_Problems and tasks_
- a) In the passage on metaphysical beliefs, rewrite the stretch from "Again, belief in" through "of moral turpitude.", substituting "riches" for "wealth".
- b) List the kinds of criminals that the passage on metaphysical beliefs says were condemned at the same assize as the two men.
- c) According to the passage on metaphysical beliefs, what did the Aztecs believe the sun required for its food?

_Text segment_
************
Again, belief in the otherness of God entails belief that grace alone is effective in procuring salvation and that works and a systematic cultivation of the inner life are useless. There is nothing fortuitous in the fact that the first and most ruthless capitalists were men brought up in the tradition of Calvinism. Believing that good works and the inner life were without any eternal significance, they gave up charity and self-education and turned all their attention to getting on in the world. Borrowing from the Old Testament the sordid doctrine that virtue deserves a material reward, they were able to amass wealth and oppress the poor with a thoroughly good conscience; their wealth, they were convinced, was a sign of God’s favour, the other fellow’s poverty, of moral turpitude.

It would be possible to multiply such instances of the disastrous practical effects of wrong metaphysical beliefs. ‘All that we are,’ writes the author of the Dhammapada, ‘is the result of what we have thought.’ If we think wrongly, our being and our actions will be unsatisfactory. Thus, the Aztecs believed that the sun was a living person who required for his food the blood of human victims. If the blood were not provided in sufficient quantities, the sun would die and all life on the earth would come to an end. Therefore the Aztecs had to devote a great part of their energy to making war in order that they might have enough prisoners to satisfy the sun’s appetite.

Another case. In the basement of the London Museum there hangs a broadsheet describing the trial in the late eighteen-thirties of two men who had been accused of homosexual practices. Condemning them, the judge pointed out that, by their crime, these two men were gravely endangering their country. Sodom had been destroyed because of sodomy. There was every reason to suppose that, if homosexuality were allowed to flourish there, London would suffer the same fate. It followed therefore that the two delinquents richly deserved their death. Accordingly it was ordered that they should be hanged—on a different scaffold from that on which the other criminals were executed, lest by their presence they should somehow contaminate the relatively innocent murderers, coiners and housebreakers condemned at the same assize.

Yet another instance. Hitlerian theology affirms that there is a Nordic race, inherently superior to all others. Hence it is right that Nordics should organize themselves for conquest and should do their best to exterminate people like the Jews, who are members of inferior races.
************
_Data records_

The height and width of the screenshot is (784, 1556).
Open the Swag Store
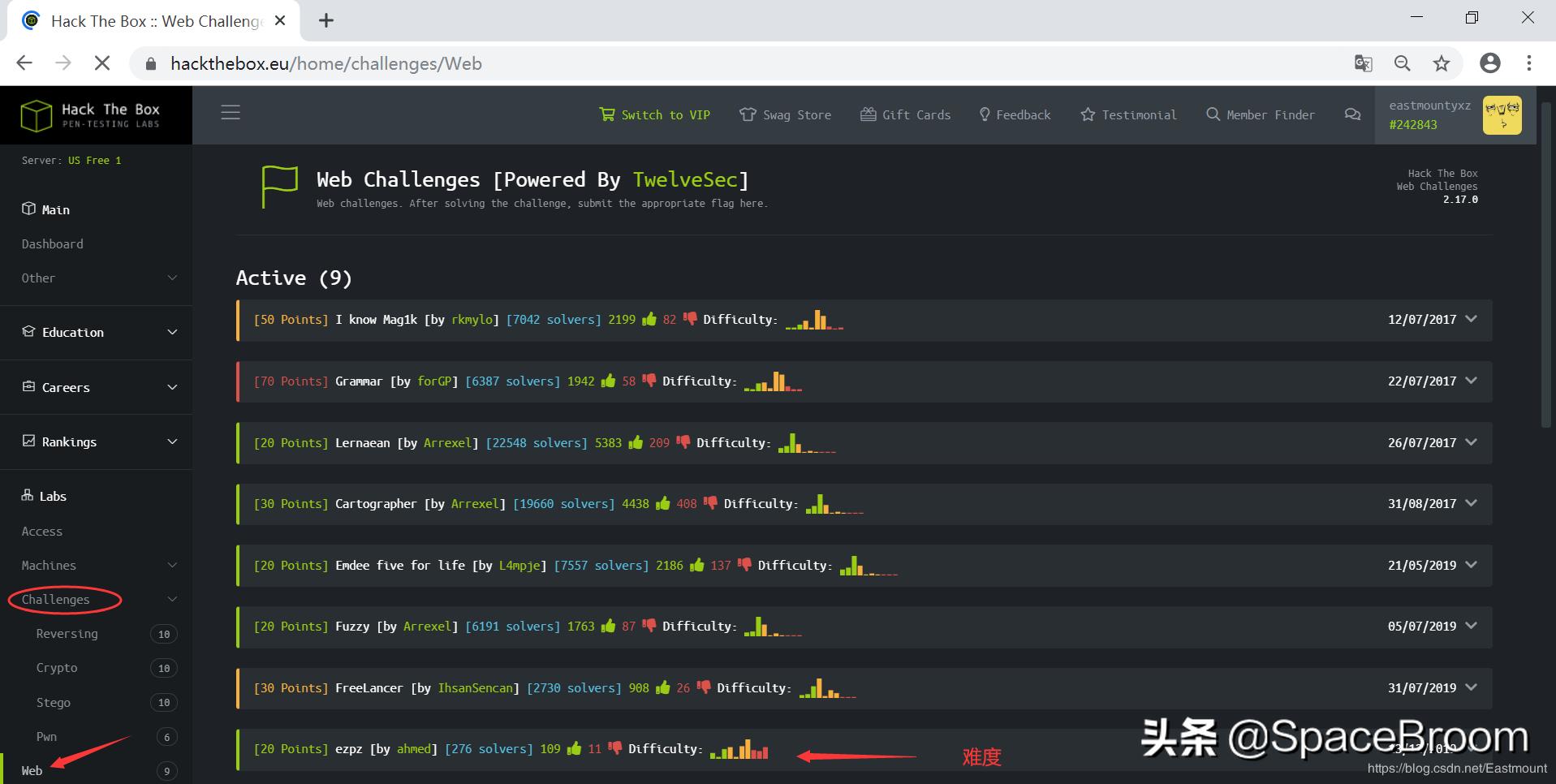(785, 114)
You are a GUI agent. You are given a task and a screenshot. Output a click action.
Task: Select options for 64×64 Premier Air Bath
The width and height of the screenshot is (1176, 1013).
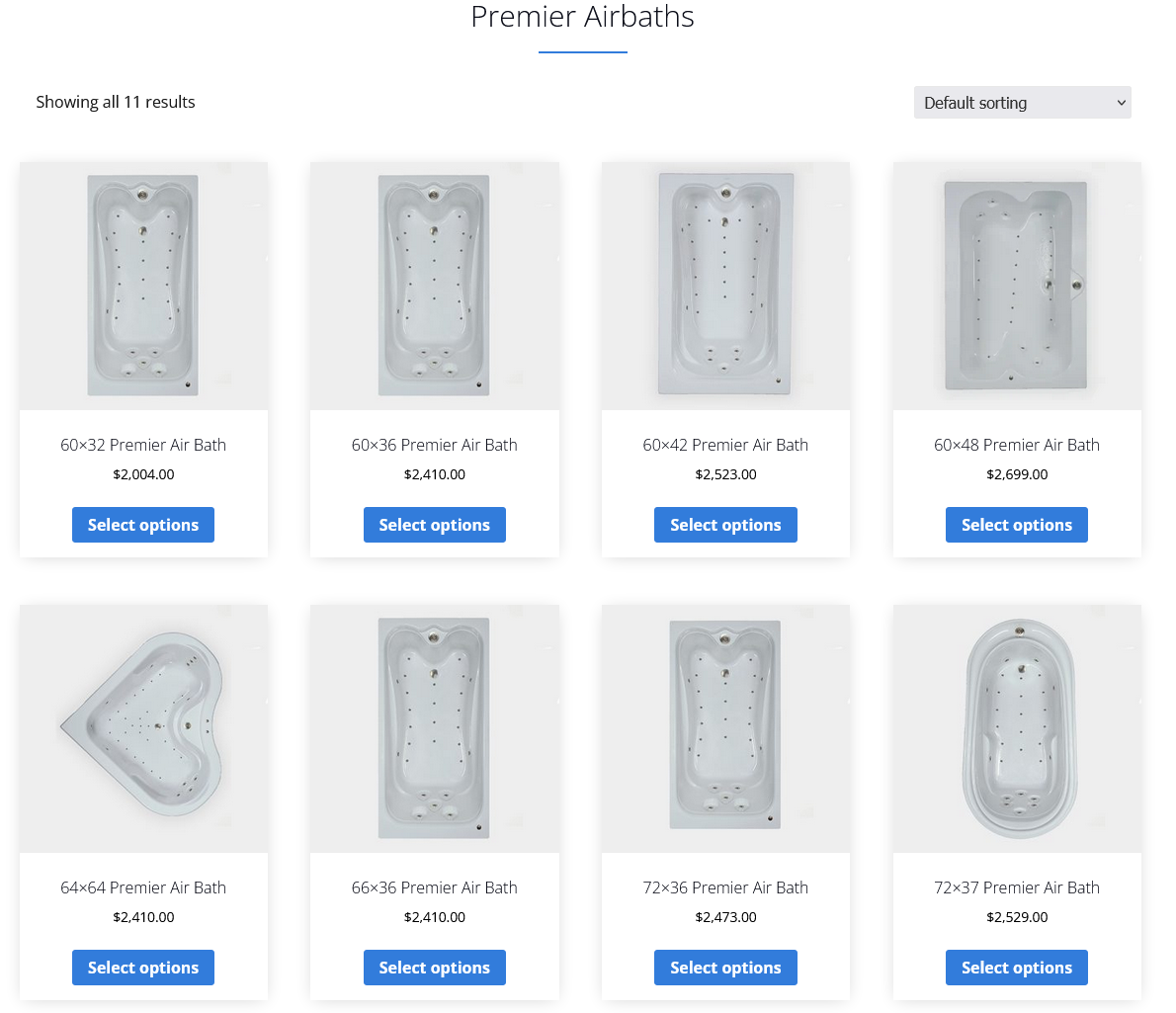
************
_Solved tasks_
- a)
Again, belief in the otherness of God entails belief that grace alone is effective in procuring salvation and that works and a systematic cultivation of the inner life are useless. There is nothing fortuitous in the fact that the first and most ruthless capitalists were men brought up in the tradition of Calvinism. Believing that good works and the inner life were without any eternal significance, they gave up charity and self-education and turned all their attention to getting on in the world. Borrowing from the Old Testament the sordid doctrine that virtue deserves a material reward, they were able to amass riches and oppress the poor with a thoroughly good conscience; their riches, they were convinced, was a sign of God’s favour, the other fellow’s poverty, of moral turpitude.

- b) murderers, coiners, housebreakers

- c) The blood of human victims.